The Navy has resumed sonar training off the coast of Southern California as the government and environmentalists battle in court over how the exercises affect whales and other marine mammals.
The training by the carrier strike group of the USS Abraham Lincoln is part of a broader exercise to prepare the group for deployment, the Navy said in a news release.
During the exercises, which began last Wednesday and were scheduled to last through Friday, sailors train in anti-submarine warfare, ocean security operations and other areas.
Commander Dora Lockwood, a spokeswoman for the U.S. Third Fleet in San Diego, said the operations were being conducted "within all the regulations."
The anti-submarine warfare exercises use mid-frequency active sonar. Critics say sonar has harmful effects on marine mammals, possibly by damaging their hearing. Some allege the sonar causes whales and other mammals to beach themselves.
A federal judge this month temporarily lifted certain measures designed to lessen the impact of sonar on whales.

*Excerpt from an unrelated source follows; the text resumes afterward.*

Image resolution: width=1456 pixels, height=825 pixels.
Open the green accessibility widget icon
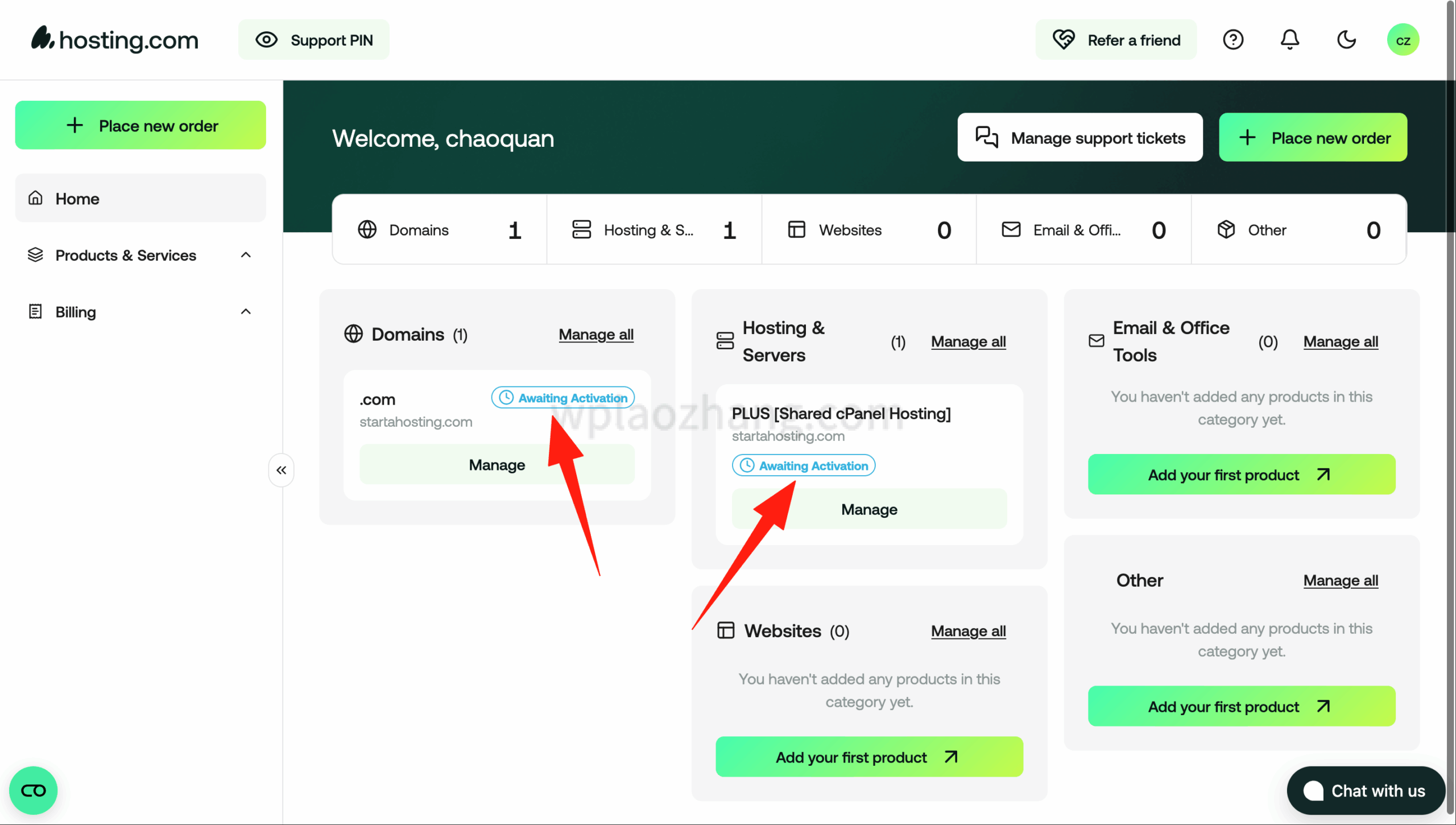click(x=33, y=790)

The decision came a day after President Bush exempted the Navy from an environmental law in an effort to allow the service to continue anti-submarine warfare exercises. He said the exercises were in the interest of national security.
The Natural Resources Defense Council had sued to force the Navy to lessen the harm of its sonar exercises. In November, a federal appeals court said the sonar problem needed to be fixed.